Words are powerful.
by Jill Spurr
I have long been fascinated by the power of language.
As a child, books were worlds I disappeared into for hours at a time, utterly absorbed, the language leading me way beyond the wardrobe, through Shakespearean plays and across the windswept moors to Heathcliffe.
Even then, as an eight-year-old who was reading classic novels, I knew that words could reach you on an emotional level. They connect, resonate and unleash emotions that become part of your fabric.
It’s perhaps no accident then that years later, I find myself a communications practitioner, using words to stir emotions, influence behaviour and deliver messages that resonate.
I also like to observe how language evolves. Susie Dent’s daily tweets that resurrect a word that perfectly sums up the current mood. Words added to the dictionary each year – language is not a static thing, but develops and evolves, although that emotional connection remains. Words communicate at our most primordial level, even the newest ones.
Words can also manipulate.
Influence is both a privilege and a responsibility, and increasingly with the ability to self-platform through social media, we are seeing a lack of ethics applied to influence.
While the world is too pandemic-weary to tolerate Ranty McRantface attitudes proverbially yelling at sausage rolls, there is still a Battle Royale for your loyalty and understanding, but it is being carried out in more subtle ways.
Two pieces of language that have become synonymous with the most narcissistic attempts at influence are “cancel culture” and “woke”.
Cancel Culture is invariably the battle cry from someone who has felt the consequences of noxious or outright offensive opinions. They’ve lost their job or their Twitter account for being deeply unpleasant. It’s happening so frequently now; one has to wonder if people are orchestrating their cancel for the lucrative career opportunities offered post-cancel. The luckiest – or should that be the canniest? – people are so cancelled they can wax lyrical to gathered journalists who will offer up a forest-worth of column inches to the creeping evil that is Cancel Culture, and as frequent spokespersons on show after show after show. People are so cancelled, they are everywhere.
What is forgotten, rapidly, is the comment that sits at the beginning of the process, and very often that comment is unkind, unpleasant and has an often quite vulnerable victim. But you know, freedom of speech and all that.
And the reason that we forget that victim so rapidly, apart from the incessant playlist of the 12-inch remix of Cancel Culture the dance anthem, is because remembering vulnerable people as we enter 2022 is becoming “woke”.
Woke is apparently, according to popular media and some key professional opinions, a Very Bad Thing.
Woke means, by dictionary definition (the ultimate arbiter of language, apart from the renowned Ms Dent) “alert to injustice and discrimination in society, especially racism”.
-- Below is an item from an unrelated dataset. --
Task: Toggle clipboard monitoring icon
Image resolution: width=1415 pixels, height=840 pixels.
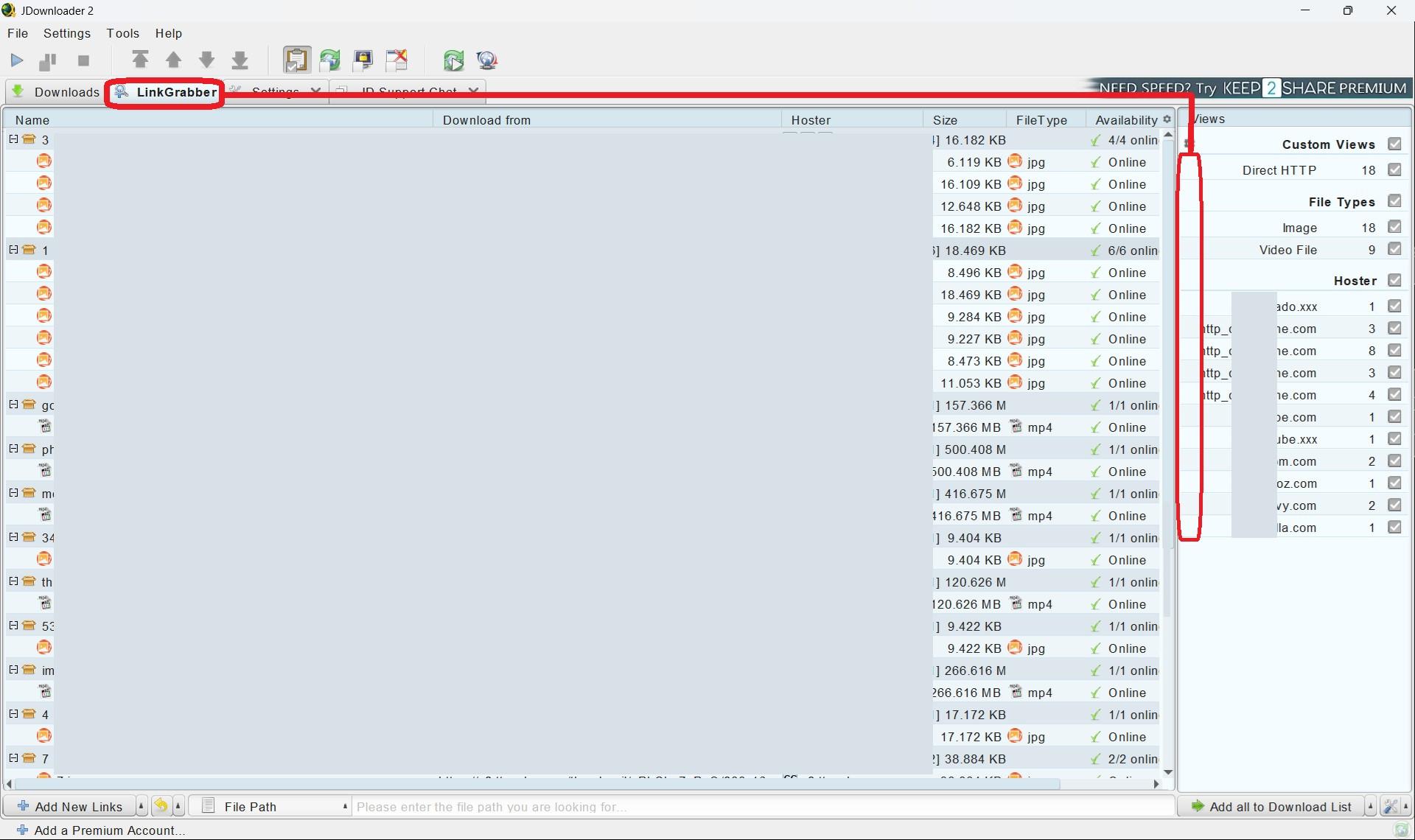Action: (297, 60)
We are being asked to believe, in 2022, that being alert to injustice is wrong by people with huge levels of influence, amplified by a complicit media, and who are often involved in propagating that injustice because of their own biases.
I am incredulous to type that, incredulous it’s true and incandescent that I’ve just seen a leading politician use ‘woke’ and ‘cancel culture’ as pejoratives, in a tweet (irony of ironies) promoting the intended changes to the Human Rights Act.
They said, “One of the greatest threats to our freedom and liberties is the cancel culture promoted by the the (sic) small but vocal woke brigade.”
Respectfully, I disagree. One of the greatest threats to our freedom and liberties – perhaps THE greatest – is the erosion of critical thinking by people using manipulative soundbites on social media that makes you react first, think later. The phenomenon of Cognitive Dissonance ensures that once you believe “woke” describes something that is a threat to your person, you are unlikely to relinquish that thought. That’s why influence, the language we use while platformed, is a responsibility and must be used with consideration. Many of history’s worst villains were compelling orators.
Words are powerful. It matters that headlines describe rape as something passive that happens to a victim. It matters that we talk of immigrants and not refugees (unless we mean ex-pats, of course). It matters which organisation prefaces “Vaccination Program” and “Test and Trace”.
Imagine if the Suffragettes were dismissed as “woke”. Or the people who campaigned for equal rights for any group – it is within living memory that someone could be arrested for being gay, or treated differently and unfavourably because of their ethnicity or disability. While we still have a long way to go, we cannot go backwards because diversity is a beautiful thing, even when it’s not dressed in sequins to waltz and tango on primetime tv.
Freedom of speech surely means that regardless of what is said by people who seek to influence for bad reasons, our understanding is unshaken. It means amplifying those who have no voice or cannot use theirs. It means we remember that being woke is being kind, inclusive and that it benefits society. We remember that if we can still hear you, you’re not cancelled, however many times you shout you are.
We remember that integrity speaks loudest of all: actions are the one thing that speak louder than words.